Scientists “stand ready to play their part in catalysing the necessary action for food systems in transition”, according to a report on transforming food systems in Europe.
However, the EU can also teach “a cautionary lesson on the obstacles created by inflexible regulation delaying or impeding the translation of research outputs into innovation and practice”.
Today (Wednesday, July 7) the InterAcademy Partnership (IAP) with its regional academy networks, including the European Academies’ Science Advisory Council (EASAC), presented an evaluation from Europe, Africa, Asia and the Americas comparing scientific opportunities for delivering sustainable, healthy diets.
Dr. Claudia Canales Holzeis of the IAP Project on Food and Nutrition Security and Agriculture discussed her recent assessment of the role of science, technology and innovation in transforming food systems in Europe that was prepared for the UN Food Systems Summit this year.
Speaking at today’s event, she said the IAP’s project “moves away from an emphasis on food production to take a food systems approach”.
“This considers the interrelationship between production and consumption; the environment and sustainability of all the steps in the value chain; food safety; and, of course, implications of diets on health,” she explained.
“The premise of the project is that innovation is central in the transformation of food systems. And this innovation not just being scientific disciplines, but also the development of new financing and business models and policy tools.”
Need to define and measure ‘sustainable’ diets
Her report notes the need for a better definition of what a ‘sustainable diet’ is and how it can be measured – so that these metrics can inform policies.
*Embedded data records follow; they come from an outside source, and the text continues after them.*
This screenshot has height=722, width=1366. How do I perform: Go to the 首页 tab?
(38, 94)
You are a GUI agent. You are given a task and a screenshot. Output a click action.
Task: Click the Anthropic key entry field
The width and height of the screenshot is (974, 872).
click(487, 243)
There is also a need to assess the relative contribution of different production models to sustainably deliver healthy and nutritious diets, and provide important ecosystems services is an important research priority, the report states.
“For example, using lifecycle assessments it was estimated that a complete switch to organic cultivation in England and Wales lowers production emissions but also decreases yields, and the increased reliance on land use elsewhere to make up for the shortfall would result in higher emissions overall,” the report explains.
“However, organic agriculture can decrease the reliance on chemical inputs, improve soil carbon sequestration and soil quality, reduce the contamination of water bodies and increase biodiversity.
“Lifecycle assessments do not accurately reflect these benefits because of their focus on the product, whereas ecosystem services from agricultural systems are not duly considered.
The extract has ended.